This collection contains a seven-page letter by Republican congressman William A. Howard written in 1870 to Ebenezer Hoar, then US attorney general, defending politician Edwin M. Stanton (1814-1869) against suggestions of disloyalty for his conduct while he was serving in the cabinet of President James Buchanan in 1860-1861. The letter refers to correspondence between Hoar and former US secretary of state Jeremiah S. Black, in which Black responded to certain remarks Hoar made to the US Supreme Court shortly after Stanton’s death. In the letter, Howard describes his communications with Stanton and his awareness of Stanton’s whereabouts and actions during January-March 4, 1861. The letter also discusses a controversy regarding the back-dating of a document pertaining to an attack on a Pensacola, Florida, Navy yard on January 12, 1861. Howard concludes that “history will vindicate every word you said of Stanton before the Supreme Court, and will not permit the taint of disloyalty or treason to so much as touch his fame whatever may become of those associated with him in Mr. Buchanan’s Cabinet.” The file also includes a typed transcription of the original letter.

Dates

  • 1870 February 7

Language of Materials

Materials are in English.

Conditions Governing Access

Collection is open for research. Researchers must register and agree to copyright and privacy laws before using this collection. Manuscript collections and archival records may contain materials with sensitive or confidential information that is protected under federal or state right to privacy laws and regulations. Due to the nature of certain archival formats, including digital and audio-visual materials, access to certain materials may require additional advance notice.

Conditions Governing Use

Researchers are responsible for using the materials in conformance with United States copyright law as well as any donor restrictions accompanying the materials. The user assumes all responsibility for identifying and satisfying any copyright claimants in collection materials. Copyright for official University records is held by The University of Alabama. The library claims only physical ownership of many manuscript collections. Anyone wishing to broadcast or publish this material must assume all responsibility for identifying and satisfying any claimants of literary property rights or copyrights. Please contact Special Collections (archives@ua.edu) with questions regarding specific manuscript collections.

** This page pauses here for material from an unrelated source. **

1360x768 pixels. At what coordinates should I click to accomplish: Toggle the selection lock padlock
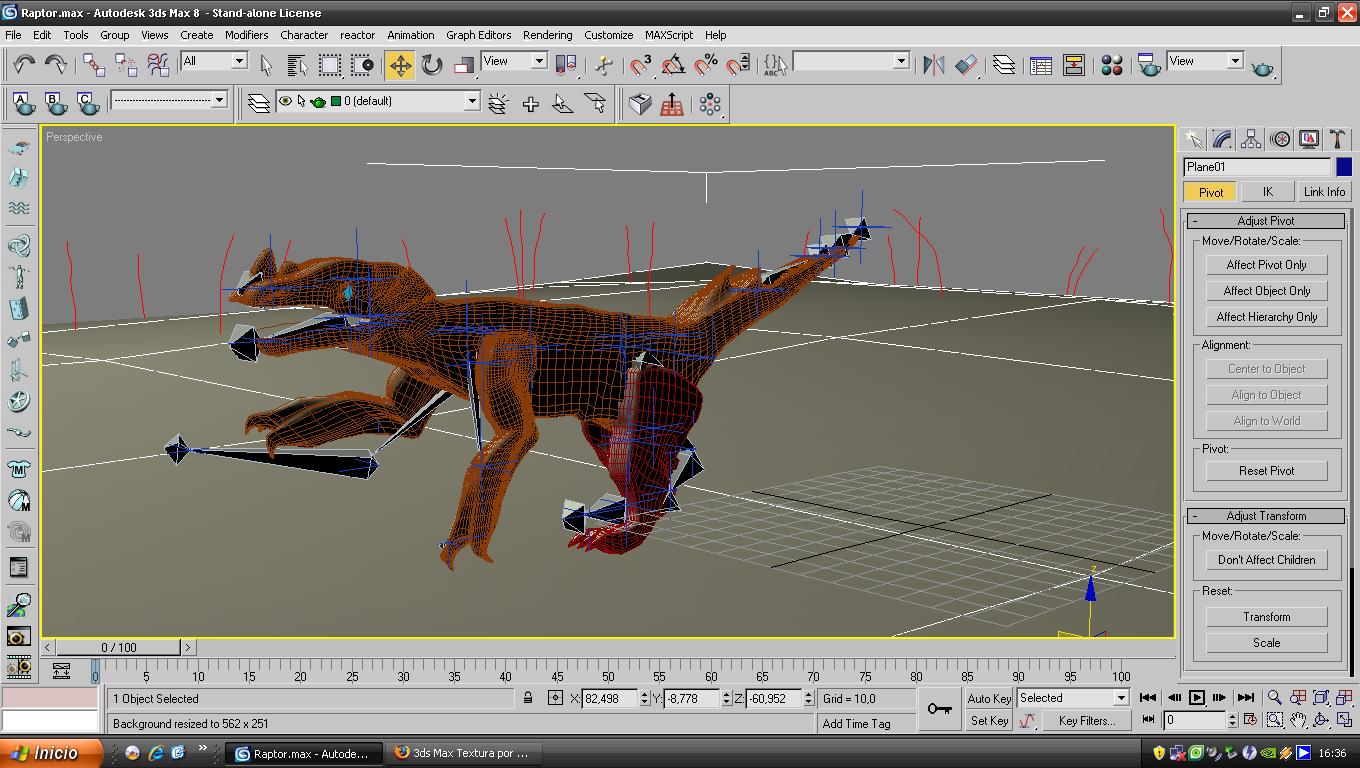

For more information about copyright policy, please visit: https://www.ua.edu/copyright/. Any materials used for academic research or otherwise should be fully credited with the source.

Researchers are advised that the disclosure of certain information pertaining to identifiable living individuals without the consent of those individuals may have legal implications, for which the University of Alabama assumes no responsibility.

Biographical / Historical

William Alanson Howard practiced law in Detroit before serving in the US House of Representatives as a congressman for Michigan (1855-1861). He was chairman of the Michigan Republican Party from 1862-1868; land commissioner of the Grand Rapids and Indiana Railway (1869-1871) and the North Pacific Railway (1872-1878); and governor of the Dakota Territory from 1878-1880. Howard died in 1880 in Washington DC.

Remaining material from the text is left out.